According to the unclassified version of the Air Superiority 2030 Flight Plan, released May 26, the gap between the U.S. military’s air superiority capabilities and potential adversaries’ means, as it currently stands, the Air Force’s projected force structure in 2030 may not be capable of fighting and winning against those adversary capabilities.
In order to counter emerging threats, air superiority must be viewed as a condition the Air Force sets to enable joint forces to accomplish mission objectives, and not as an end in and of itself. Providing the capabilities to do this will require multidomain solutions developed through a more agile acquisition process.
“After 25 years of being the only great power out there, we’re returning to a world of great power competition,” said Lt. Gen. Mike Holmes, the Air Force deputy chief of staff for strategic plans and requirements. “We need to develop coordinated solutions that bring air, space, cyber, the electronic environment and surface capabilities together to solve our problems.”
The flight plan, put together by an enterprise capability collaboration team composed of Air Force operators, acquirers and analysts, says that to achieve air superiority in 2030 and beyond, the Air Force needs to develop a family of capabilities that operate in and across the air, space and cyberspace domains, including both stand-off and stand-in forces.
The speed of capability development and fielding will be crucial to retaining the U.S. advantage. The service can no longer afford to develop weapon systems on acquisition and development timelines using traditional approaches. According to the ECCT, air superiority capability development requires adaptable, affordable and agile processes with increasing collaboration between science and technology, acquisition, requirements and industry professionals.
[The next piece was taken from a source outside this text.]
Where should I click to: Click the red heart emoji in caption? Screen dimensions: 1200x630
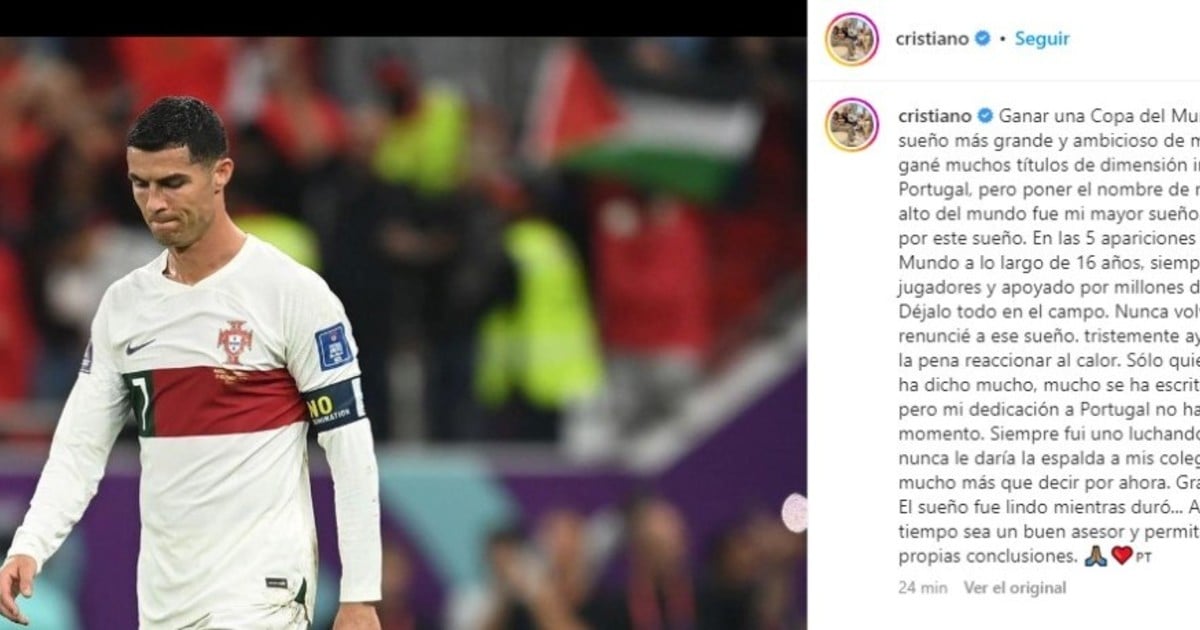[1122, 555]
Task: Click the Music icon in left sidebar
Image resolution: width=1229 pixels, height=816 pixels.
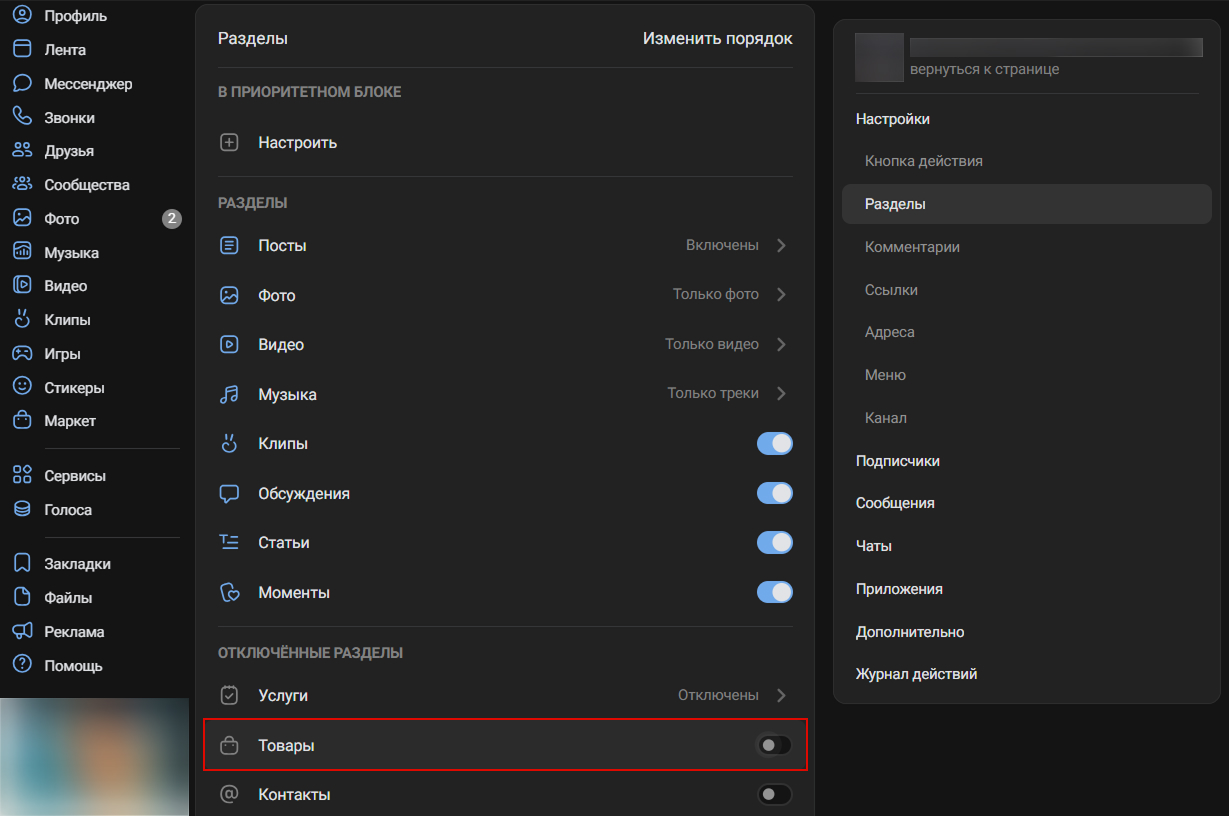Action: click(22, 253)
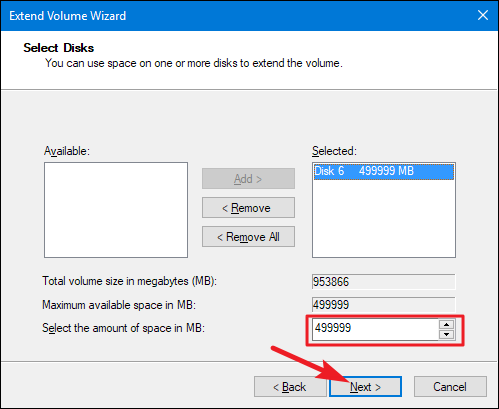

“There’s no silver bullet,” said Col. Alexus Grynkewich, the Air Superiority 2030 ECCT lead. “We have to match tech cycles — some of them are really long. Engines take a long time to make, but information age tech cycles are fast. Software updates are constantly moving. So how do you move from pacing yourself off industrial age mindsets to information age mindsets?”
The answer, Grynkewich said, is parallel development of maturing technologies for sensors, missions systems, lethality and nonkinetic effects, on appropriate time cycles, of an integrated and networked family of capabilities. The next step is to pull technologies out of each of those parallel efforts when they are ready and developing prototypes, experimenting and gaining more knowledge to determine if the developments are what’s needed in the field.
“What the flight plan lays out is a series of capability development needs, as well as initiatives to prototype and experiment with a number of concepts,” Grynkewich said. “You can start building and then move forward if experimental capabilities are determined to make enough of a difference in highly contested environments of the future.”
In order to achieve air superiority in 2030 and beyond, bringing agility to multidomain acquisition is crucial.
“We’ve talked about acquisition agility a number of times in terms of, ‘How do we save money’ and not wasting taxpayer dollars is absolutely important,” Grynkewich said. “But there’s an operational imperative that says we have to do this faster, and if we don’t we’re at a risk of failing as an Air Force and a joint force.”
Air Superiority 2030 is the first enterprise capability collaboration team to release its flight plan. The ECCTs examine, comprehend and quantify operational needs, including current and emerging capability gaps that span the Air Force enterprise. Future topics will likely cover other core Air Force mission areas.